MINISTER PROMISED COSY TAX DEALS TO U.S. GIANTS
As Osborne Google fury deepens...
A TREASURY minister has flown round the world to woo global corporations with promises of cosy arrangements with the taxman, it emerged last night. David Gauke, the third most senior figure in George Osborne’s department, told US firms that it was not up to politicians to decide what is a ‘fair amount’ of tax.
Just days after he appeared in the Commons to defend the controversial Google tax deal, it has emerged he spent thousands of pounds of public money travelling across the globe to ‘promote the UK tax system’.
The minister outlined how the international giants would be given VIP treatment by HM Revenue & Customs. He pledged that if their firm was large enough, the taxman would provide ‘relationship managers’ to help them avoid ‘expensive litigation’ over
tax disputes. And he told them the amount of tax that international companies pay should not be dictated by ‘what a group of politicians think is the “fair amount”.’
Mr Gauke declared: ‘ The UK government believes in a low corporation rate.

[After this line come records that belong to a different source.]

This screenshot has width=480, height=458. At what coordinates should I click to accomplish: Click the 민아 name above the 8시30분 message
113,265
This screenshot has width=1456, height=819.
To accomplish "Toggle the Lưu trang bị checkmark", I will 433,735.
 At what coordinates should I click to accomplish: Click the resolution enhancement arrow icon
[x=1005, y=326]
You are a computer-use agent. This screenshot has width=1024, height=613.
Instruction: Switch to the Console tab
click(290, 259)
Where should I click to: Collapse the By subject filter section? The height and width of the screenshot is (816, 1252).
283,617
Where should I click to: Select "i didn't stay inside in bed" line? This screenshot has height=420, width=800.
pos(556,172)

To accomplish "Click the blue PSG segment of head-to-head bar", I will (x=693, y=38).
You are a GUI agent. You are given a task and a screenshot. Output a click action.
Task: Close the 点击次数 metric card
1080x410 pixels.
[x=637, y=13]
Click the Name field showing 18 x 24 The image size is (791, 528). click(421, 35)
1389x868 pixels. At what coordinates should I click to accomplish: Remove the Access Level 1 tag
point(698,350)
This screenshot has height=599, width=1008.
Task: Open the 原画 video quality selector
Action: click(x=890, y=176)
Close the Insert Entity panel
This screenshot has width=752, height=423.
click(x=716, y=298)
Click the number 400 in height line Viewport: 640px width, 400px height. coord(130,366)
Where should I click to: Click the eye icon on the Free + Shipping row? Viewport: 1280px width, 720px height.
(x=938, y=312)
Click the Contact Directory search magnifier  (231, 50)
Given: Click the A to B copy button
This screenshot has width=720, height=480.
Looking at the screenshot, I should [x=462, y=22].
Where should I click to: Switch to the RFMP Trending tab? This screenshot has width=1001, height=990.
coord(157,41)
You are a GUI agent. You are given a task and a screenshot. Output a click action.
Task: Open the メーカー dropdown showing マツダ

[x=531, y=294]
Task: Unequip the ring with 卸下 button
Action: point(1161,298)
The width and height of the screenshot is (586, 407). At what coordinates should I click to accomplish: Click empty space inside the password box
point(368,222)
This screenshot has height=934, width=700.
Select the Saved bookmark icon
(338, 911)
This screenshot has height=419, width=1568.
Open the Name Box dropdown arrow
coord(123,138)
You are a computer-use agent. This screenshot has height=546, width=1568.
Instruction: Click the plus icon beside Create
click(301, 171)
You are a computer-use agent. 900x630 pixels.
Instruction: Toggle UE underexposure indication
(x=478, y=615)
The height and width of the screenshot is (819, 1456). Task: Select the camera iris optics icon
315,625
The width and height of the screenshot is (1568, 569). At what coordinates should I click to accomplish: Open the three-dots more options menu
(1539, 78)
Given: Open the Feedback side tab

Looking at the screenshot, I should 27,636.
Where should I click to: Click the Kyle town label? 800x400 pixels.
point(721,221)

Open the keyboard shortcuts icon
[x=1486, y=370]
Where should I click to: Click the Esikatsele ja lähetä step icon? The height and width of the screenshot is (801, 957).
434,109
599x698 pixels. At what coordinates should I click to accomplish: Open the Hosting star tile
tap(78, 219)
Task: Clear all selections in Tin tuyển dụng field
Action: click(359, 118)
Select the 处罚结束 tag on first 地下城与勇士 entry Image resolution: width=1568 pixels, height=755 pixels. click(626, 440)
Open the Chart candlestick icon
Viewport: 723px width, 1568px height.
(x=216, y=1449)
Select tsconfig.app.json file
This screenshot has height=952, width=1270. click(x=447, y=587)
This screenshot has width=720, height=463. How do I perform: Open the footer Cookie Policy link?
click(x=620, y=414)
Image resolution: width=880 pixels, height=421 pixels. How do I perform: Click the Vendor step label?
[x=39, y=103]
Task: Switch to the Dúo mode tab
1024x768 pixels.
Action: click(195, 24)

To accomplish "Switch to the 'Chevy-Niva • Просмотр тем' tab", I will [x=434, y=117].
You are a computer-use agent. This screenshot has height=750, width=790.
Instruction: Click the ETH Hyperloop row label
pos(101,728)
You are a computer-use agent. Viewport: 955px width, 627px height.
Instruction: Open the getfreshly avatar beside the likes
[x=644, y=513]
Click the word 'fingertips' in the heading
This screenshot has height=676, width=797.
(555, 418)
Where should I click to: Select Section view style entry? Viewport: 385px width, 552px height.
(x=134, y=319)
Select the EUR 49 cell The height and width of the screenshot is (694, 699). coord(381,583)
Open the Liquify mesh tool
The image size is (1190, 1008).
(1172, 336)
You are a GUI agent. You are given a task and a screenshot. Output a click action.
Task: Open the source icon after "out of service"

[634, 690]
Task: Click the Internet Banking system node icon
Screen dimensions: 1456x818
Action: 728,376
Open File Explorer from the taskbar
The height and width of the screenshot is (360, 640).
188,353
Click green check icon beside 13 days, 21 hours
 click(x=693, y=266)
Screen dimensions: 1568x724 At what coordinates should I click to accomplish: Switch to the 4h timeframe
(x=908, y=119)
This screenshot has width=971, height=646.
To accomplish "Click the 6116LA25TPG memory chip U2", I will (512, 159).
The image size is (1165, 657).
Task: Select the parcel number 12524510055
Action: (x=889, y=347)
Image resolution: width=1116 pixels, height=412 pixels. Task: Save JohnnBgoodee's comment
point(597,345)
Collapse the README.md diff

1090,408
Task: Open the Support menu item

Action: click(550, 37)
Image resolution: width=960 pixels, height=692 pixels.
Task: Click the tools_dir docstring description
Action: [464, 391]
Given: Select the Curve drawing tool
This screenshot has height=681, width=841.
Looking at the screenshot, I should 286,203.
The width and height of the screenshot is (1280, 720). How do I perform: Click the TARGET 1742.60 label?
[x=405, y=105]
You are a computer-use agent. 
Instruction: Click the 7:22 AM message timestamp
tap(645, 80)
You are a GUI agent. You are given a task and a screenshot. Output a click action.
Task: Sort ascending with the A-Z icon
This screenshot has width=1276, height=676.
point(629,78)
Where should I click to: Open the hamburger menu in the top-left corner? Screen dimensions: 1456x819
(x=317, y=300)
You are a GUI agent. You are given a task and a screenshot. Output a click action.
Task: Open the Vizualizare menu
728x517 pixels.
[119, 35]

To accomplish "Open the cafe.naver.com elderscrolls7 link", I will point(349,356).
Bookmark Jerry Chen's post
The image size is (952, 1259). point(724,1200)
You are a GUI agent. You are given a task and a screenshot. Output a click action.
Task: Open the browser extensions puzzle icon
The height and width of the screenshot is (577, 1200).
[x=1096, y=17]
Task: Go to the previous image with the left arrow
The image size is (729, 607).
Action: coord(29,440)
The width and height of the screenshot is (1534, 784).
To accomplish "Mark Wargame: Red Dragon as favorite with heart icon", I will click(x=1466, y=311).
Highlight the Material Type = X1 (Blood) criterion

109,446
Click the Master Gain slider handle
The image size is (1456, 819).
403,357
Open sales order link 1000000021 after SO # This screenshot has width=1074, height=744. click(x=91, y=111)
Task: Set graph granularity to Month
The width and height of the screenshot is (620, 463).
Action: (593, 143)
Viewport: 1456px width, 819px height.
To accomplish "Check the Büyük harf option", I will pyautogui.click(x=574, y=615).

We believe in a simple system that taxes profits in the UK. And we believe in good working relationships between companies and tax officials.’
In April 2013, he flew to an exclusive event in Los Angeles to say his government would welcome businesses ‘with open arms’ if they decide to come over.
A report issued by the Treasury days later as a brochure for overseas businesses advertised the UK’s ‘flexible and competitive rules for taxing the profits of multinationals’.
The comments come in the wake of controversy over the tax affairs of web firms Google and Facebook. Critics will ask why it was that large multinationals were offered such cosy deals with HMRC at a time when small businesses found it almost impossible to get through to it on the phone.
Google stands accused of paying an effective tax rate of just 3 per cent after it reached an agreement with HMRC to pay back just £130million to cover a decade of back taxes.
Yesterday George Osborne continued to claim he had presided over a ‘major success’. he told Sky News: ‘When I became Chancellor Google paid no tax. Now Google is paying tax and I have introduced a new thing called a diverted profits tax to make sure they pay tax in the future.’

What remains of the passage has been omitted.